### Task instructions:
Where the records below reach the line containing "[button] (10, 138)", start transcribing, and end with the line containing "Raw (44, 538)", exactly and with nothing else added.

### Stored items:
·····

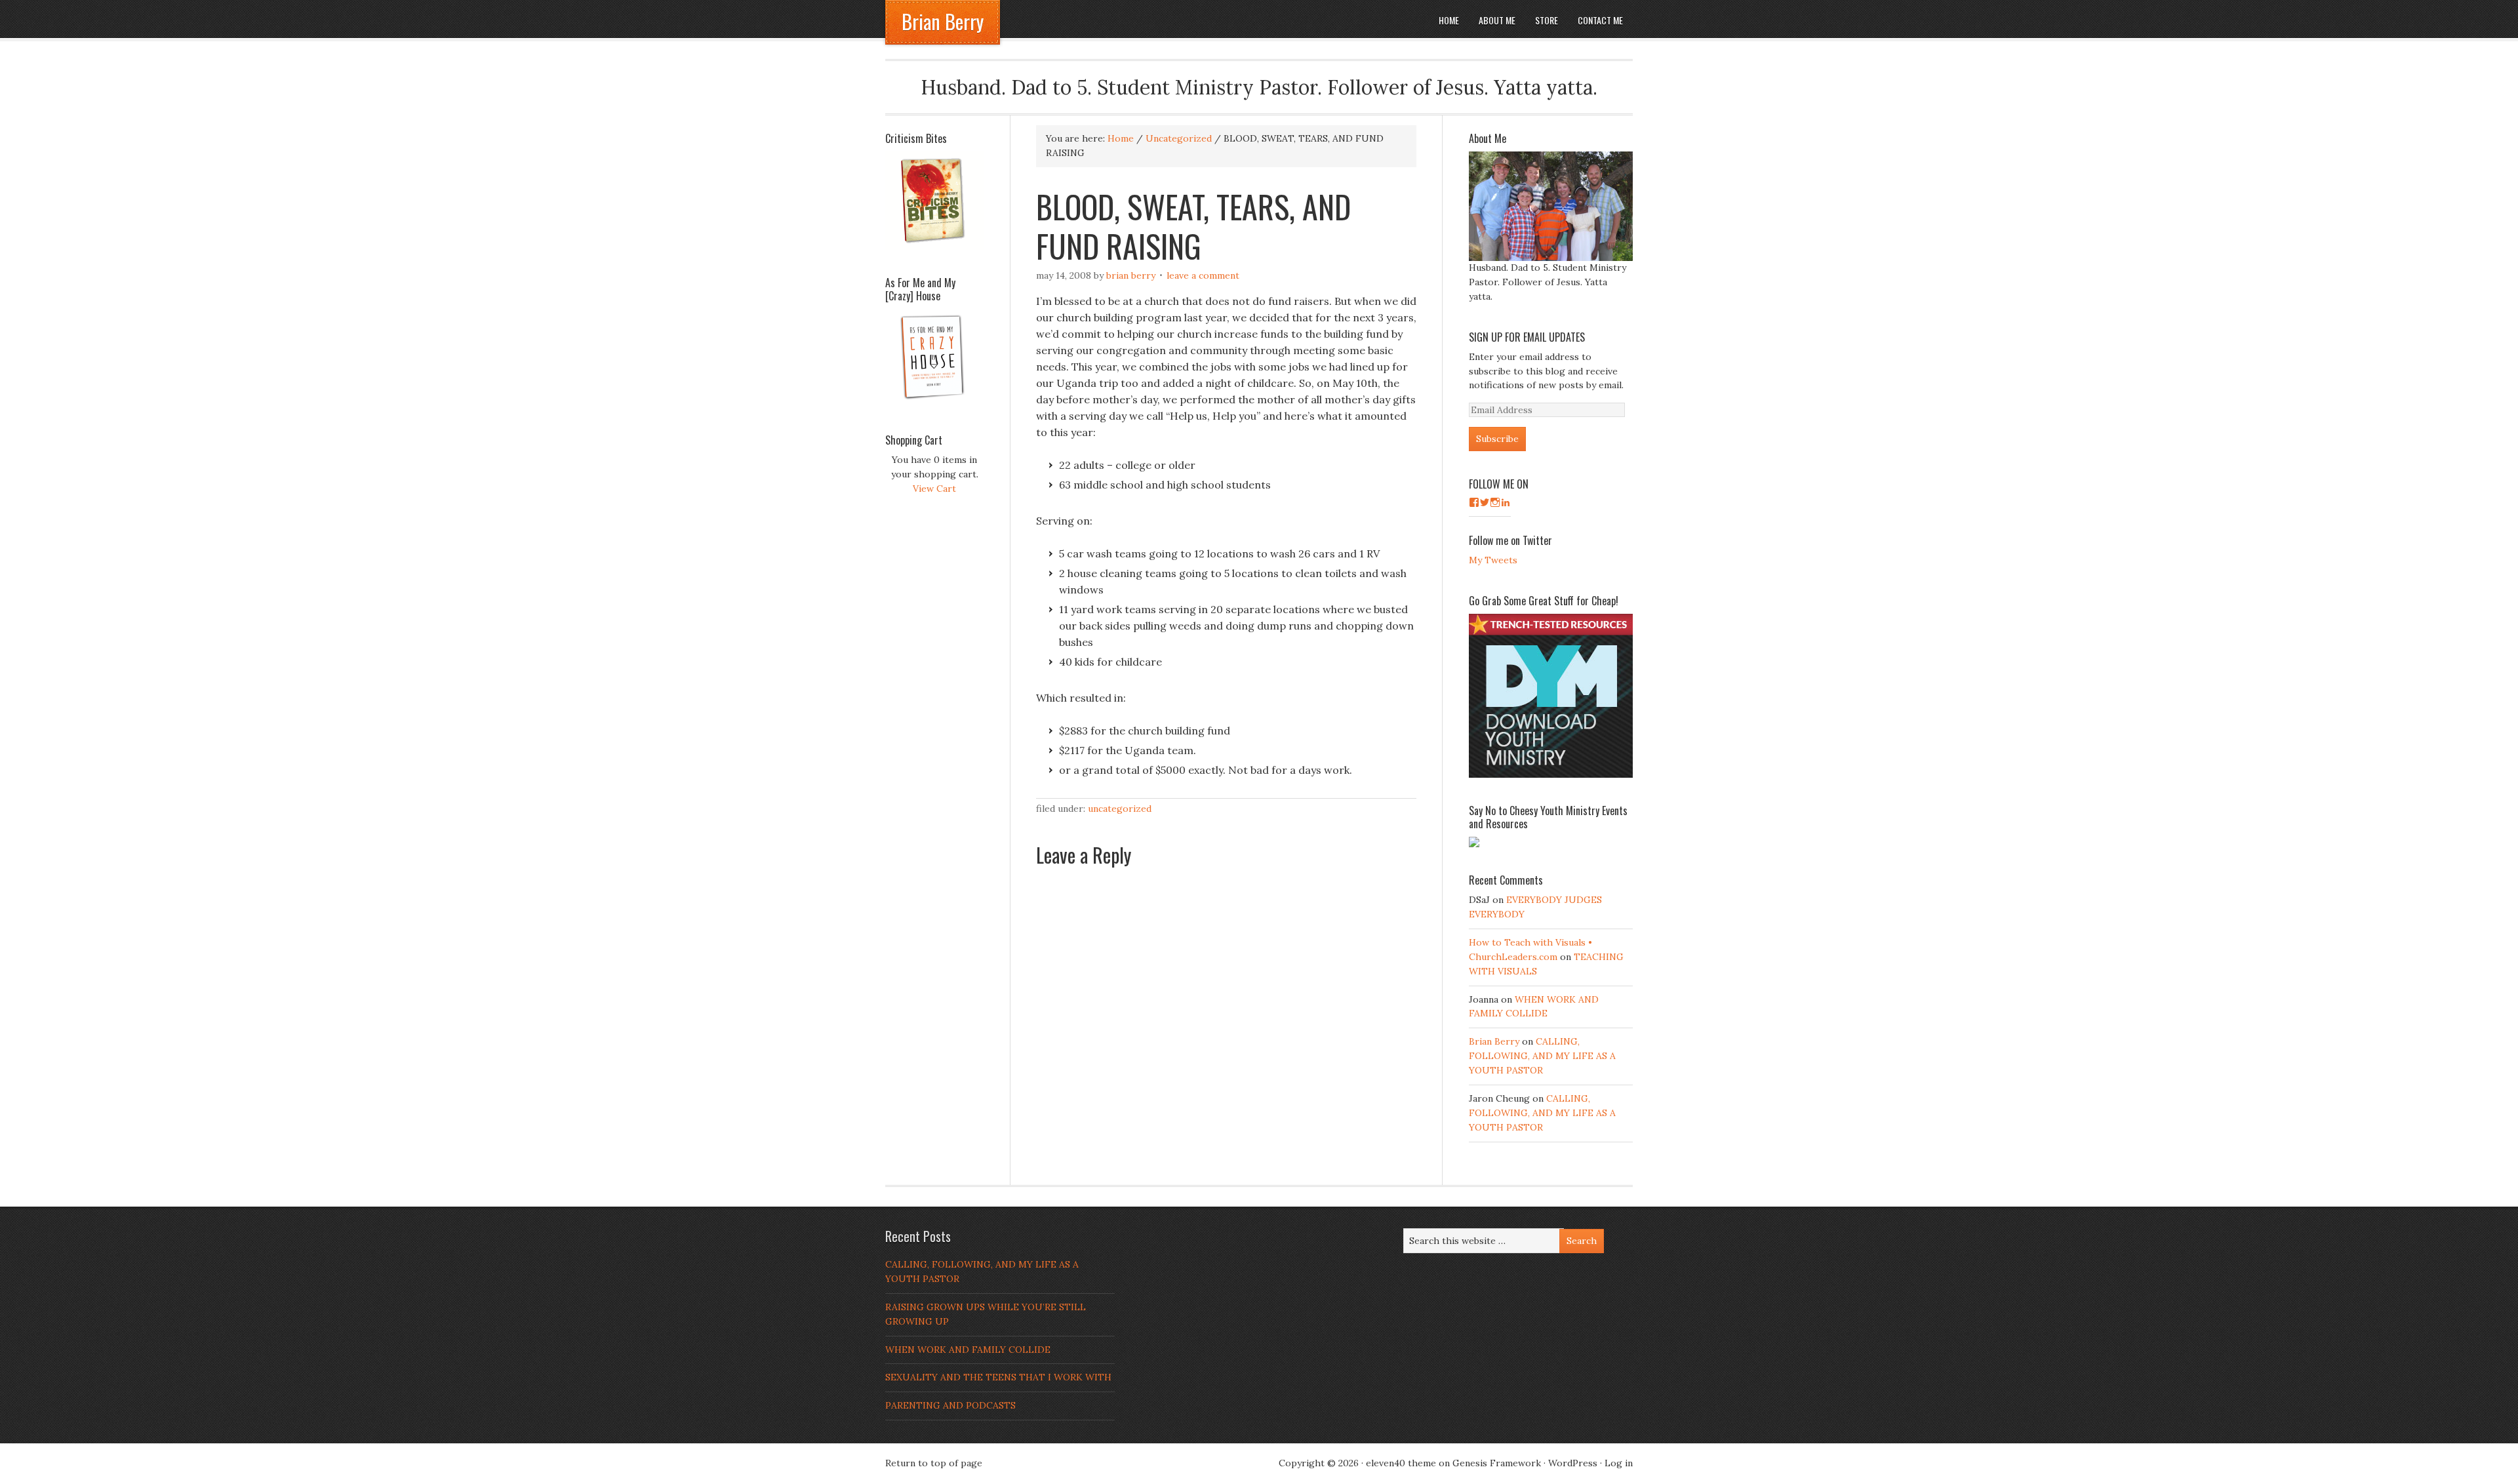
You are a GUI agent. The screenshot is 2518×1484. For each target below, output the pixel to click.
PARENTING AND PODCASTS (950, 1405)
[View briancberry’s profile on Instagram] (1495, 502)
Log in (1619, 1463)
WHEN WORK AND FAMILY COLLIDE (967, 1349)
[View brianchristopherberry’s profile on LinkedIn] (1505, 502)
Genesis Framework (1496, 1463)
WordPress (1572, 1463)
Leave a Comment (1203, 275)
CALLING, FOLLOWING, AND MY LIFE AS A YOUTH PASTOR (1542, 1055)
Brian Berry (943, 21)
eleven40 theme (1401, 1463)
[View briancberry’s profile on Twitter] (1484, 502)
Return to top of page (933, 1463)
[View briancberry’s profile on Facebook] (1474, 502)
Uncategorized (1119, 808)
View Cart (934, 488)
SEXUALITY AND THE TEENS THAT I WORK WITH (998, 1377)
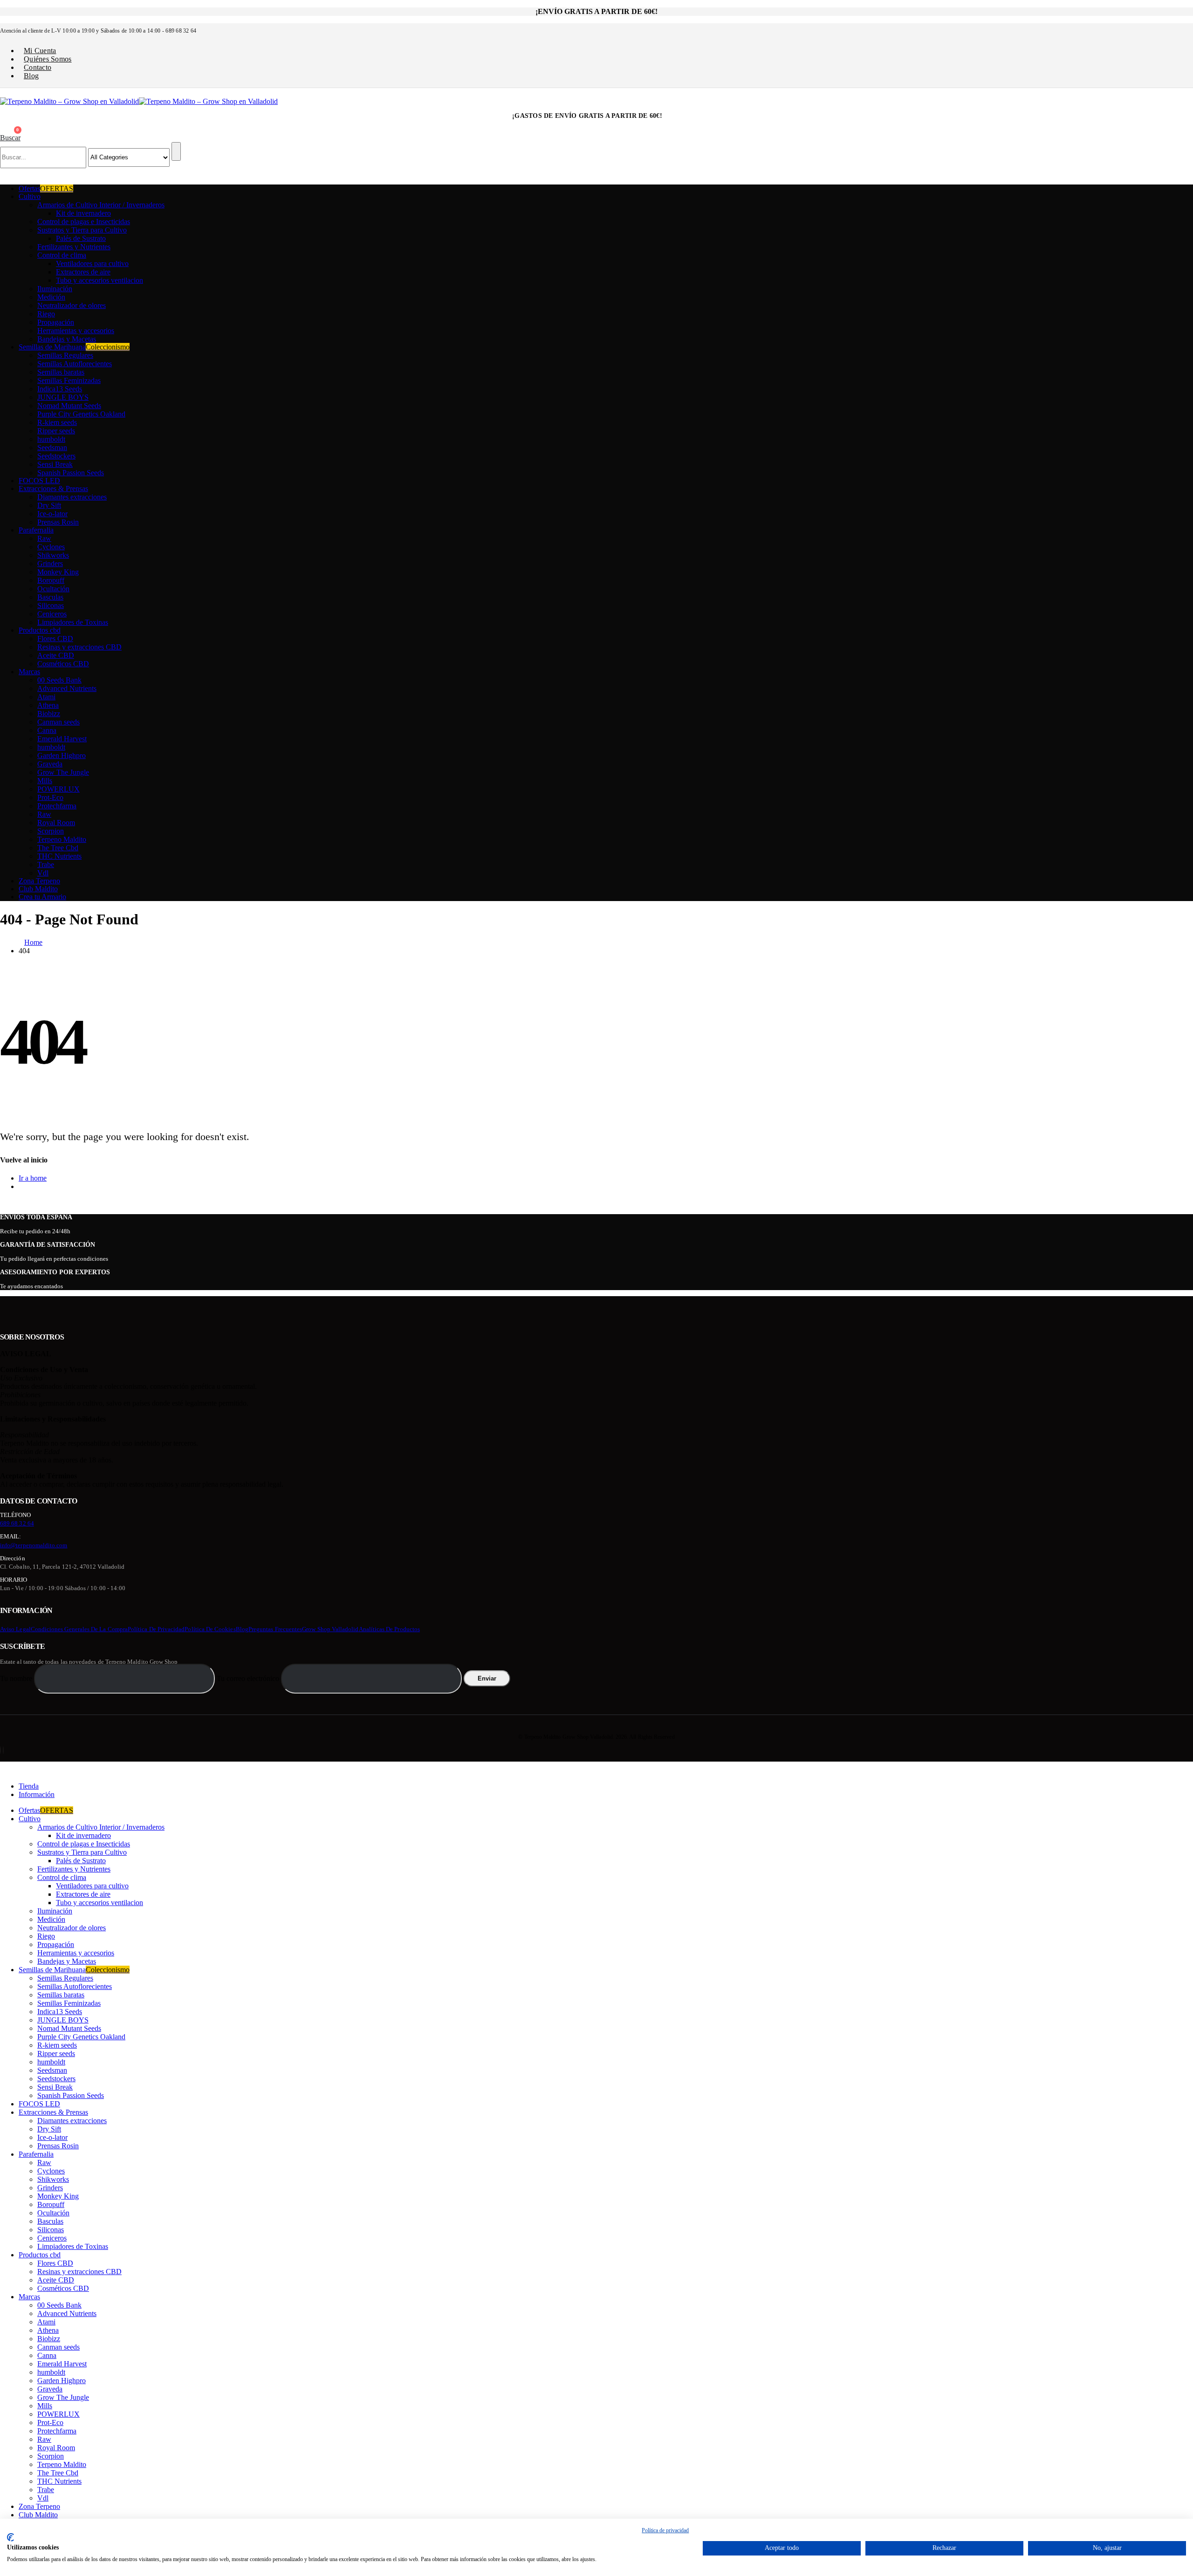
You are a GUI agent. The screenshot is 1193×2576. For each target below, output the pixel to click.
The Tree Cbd (57, 848)
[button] (10, 138)
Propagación (55, 322)
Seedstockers (56, 456)
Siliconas (50, 605)
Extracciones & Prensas (53, 488)
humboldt (51, 439)
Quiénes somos (48, 59)
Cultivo (30, 196)
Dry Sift (49, 505)
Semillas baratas (60, 372)
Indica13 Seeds (59, 389)
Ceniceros (52, 614)
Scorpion (50, 831)
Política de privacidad (156, 1629)
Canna (46, 730)
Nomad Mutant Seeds (69, 406)
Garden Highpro (61, 755)
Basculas (50, 597)
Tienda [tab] (29, 1786)
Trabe (45, 864)
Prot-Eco (50, 797)
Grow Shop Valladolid (330, 1629)
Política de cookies (210, 1629)
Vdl (42, 873)
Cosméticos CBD (63, 664)
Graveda (49, 764)
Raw (44, 538)
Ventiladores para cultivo (92, 263)
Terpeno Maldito (61, 839)
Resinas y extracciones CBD (79, 647)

·····

### Response to the exercise:
[button] (10, 138)
Propagación (55, 322)
Seedstockers (56, 456)
Siliconas (50, 605)
Extracciones & Prensas (53, 488)
humboldt (51, 439)
Quiénes somos (48, 59)
Cultivo (30, 196)
Dry Sift (49, 505)
Semillas baratas (60, 372)
Indica13 Seeds (59, 389)
Ceniceros (52, 614)
Scorpion (50, 831)
Política de privacidad (156, 1629)
Canna (46, 730)
Nomad Mutant Seeds (69, 406)
Garden Highpro (61, 755)
Basculas (50, 597)
Tienda [tab] (29, 1786)
Trabe (45, 864)
Prot-Eco (50, 797)
Grow Shop Valladolid (330, 1629)
Política de cookies (210, 1629)
Vdl (42, 873)
Cosméticos CBD (63, 664)
Graveda (49, 764)
Raw (44, 538)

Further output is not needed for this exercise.